‘Something that will never go away’
20 years later, Kilancholly murders still haunt victims’ aunt
KILANCHOLLY, St Mary — Sylvia Bailey wonders what life would have been like if four-year-old Shadice Williams, 13-year-old Sue-Ann Gordon, and 14-year-old Dwayne Davidson had not been slaughtered by their 34-year-old cousin Jeffery Perry as they slept at home. She thinks her nieces and nephews would have made a world of difference in their mother’s life.
“Dwayne who would have been 36 years old, Shadice 25, Sue-Ann 34. I know they would have made their mother proud and her life easier,” Bailey told the Jamaica Observer.
Her sister Sonia Bailey Williams, who shortly after the January 2005 murders moved to St Ann to hold onto her sanity, now lives in Kingston with her only surviving child, a boy who was two years old at the time. According to Bailey, neither of them has recovered from one of Jamaica’s most shocking triple murders.
“When she remembers, it come like something lick her brain. I’m not sure if my nephew remembers [details] about the incident, but he gets emotional about it.” Bailey said.
She said she and her sister have been there for each other during and after the murders that changed Kilancholly forever.
“This is something that will never go away. I don’t even want to see that man come out. It hurt me, it hurt the family,” said Bailey.
Perry was originally convicted and sentenced to death in 2009 for the gruesome murders. In 2012 his death sentence was overturned by the appellate court and he was sentenced to 45 years to life.
The children were stabbed and their throats slashed as they slept at home. Perry reportedly went to the deceased house and wept bitterly over the deaths of his cousins.
He later confessed to the murders, saying a voice told him to kill, and led homicide investigators to the spot where he buried the knife used in the savage crime.
The killings rocked Jamaica and left the residents of the normally peaceful, rustic district in shock and disbelief.
Twenty years later, Sylvia Bailey is still struggling to understand why Perry killed his cousins.
“Each time me think about it, boy, I feel a way and I have to put God first,” she told the Observer.
She still remembers that fateful day like it was yesterday.
“I was home as I wasn’t feeling well, and it was raining, and I had my young son with me. My sisters, including the children’s mother, were at the church doing preparation for the church luncheon the following day,” Bailey recounted.
Her sister Sonia left her four children sleeping at home – a board house a few metres from Bailey’s house.
“It was the noise and commotion that woke me. When I got the news that the children were dead, everything died in me,” Bailey said, her voice heavy with sadness, pain etched on her face.
She is still puzzled because she is unaware of any incident that could have sparked Perry’s unimaginable act.
“We and him talk good, never heard of him and anyone in the community had anything. He would ask Sonia to charge his light even after the incident,” Bailey pointed out.
She said the Kilancholly side of the family provided shelter for Perry after he ran into a spot of bother in Kingston.
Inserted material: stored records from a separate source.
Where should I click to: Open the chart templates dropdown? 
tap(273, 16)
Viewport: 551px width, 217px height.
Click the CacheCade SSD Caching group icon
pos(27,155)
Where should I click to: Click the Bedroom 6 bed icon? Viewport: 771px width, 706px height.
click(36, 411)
“What I heard was that he got into some trouble where he killed a man in self-defence and did his time; but the family of the man had threatened him that is why he was living back in the community,” said Bailey.
Perry’s family had left Kilancholly when he was a boy. According to Bailey, the family remained close despite the geographical distance but since the murders the relationship has become strained.
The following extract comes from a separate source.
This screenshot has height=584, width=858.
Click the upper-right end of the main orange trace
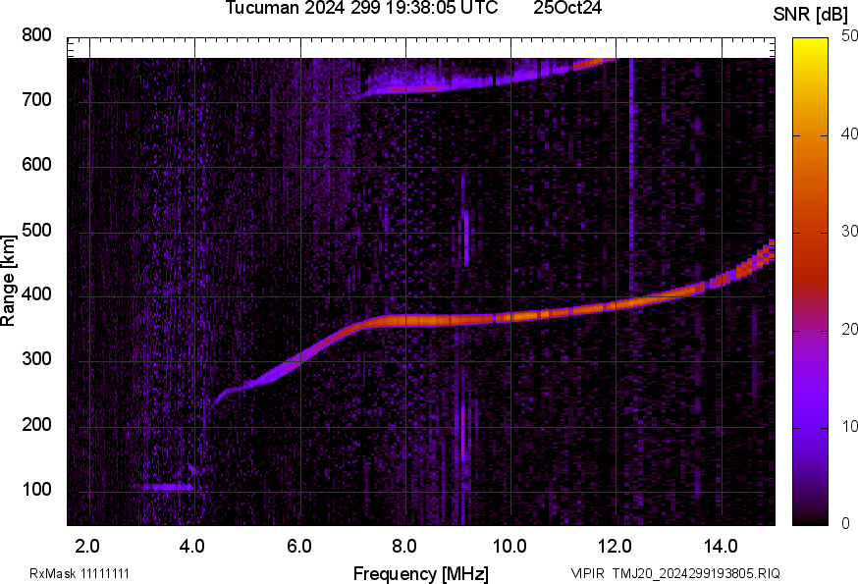[768, 247]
“We used to check up on each other, call and thing and visits. Now nothing, because of what happened,” was all she was willing to say on the touchy topic.
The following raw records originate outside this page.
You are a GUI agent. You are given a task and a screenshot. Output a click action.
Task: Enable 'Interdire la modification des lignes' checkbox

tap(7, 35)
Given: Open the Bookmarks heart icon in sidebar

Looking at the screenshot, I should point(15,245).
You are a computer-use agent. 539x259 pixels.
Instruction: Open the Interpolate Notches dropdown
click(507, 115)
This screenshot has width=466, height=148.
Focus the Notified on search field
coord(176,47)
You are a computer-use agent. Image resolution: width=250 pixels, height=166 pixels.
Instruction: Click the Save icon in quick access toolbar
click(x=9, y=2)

She recalled that she was the one who had recommended Perry for a security job at the neighbourhood school.
“When a church brother asked me if I knew anyone who would want the job, I thought of him as he had his young son to take care of,” Bailey said, shaking her head as if in regret.
She still cannot believe Perry pretended to help after the children’s lifeless bodies were discovered.
“He helped in the search for the murderer; he wept with the mother. Little did we know he was the one,” said Bailey, anger pushing up the sound of her voice.
She said no one in their family suspected Perry. But others from the community soon began to have their doubts.
“It was the candlelight [vigil] that made persons start to point fingers as he burnt clothes in the yard and then left the community,” Bailey recalled.
“Him call that aunt [who lived in St Ann] and tell her everything and she took him in, and he took the police to the spot where he buried the knife,” she added, her voice devoid of sympathy.
She is left to wonder what if Perry had not taken the lives of her nieces and nephews, his young cousins.
“These were bright, promising children with a bright future. You can image if they were alive now!” said Bailey.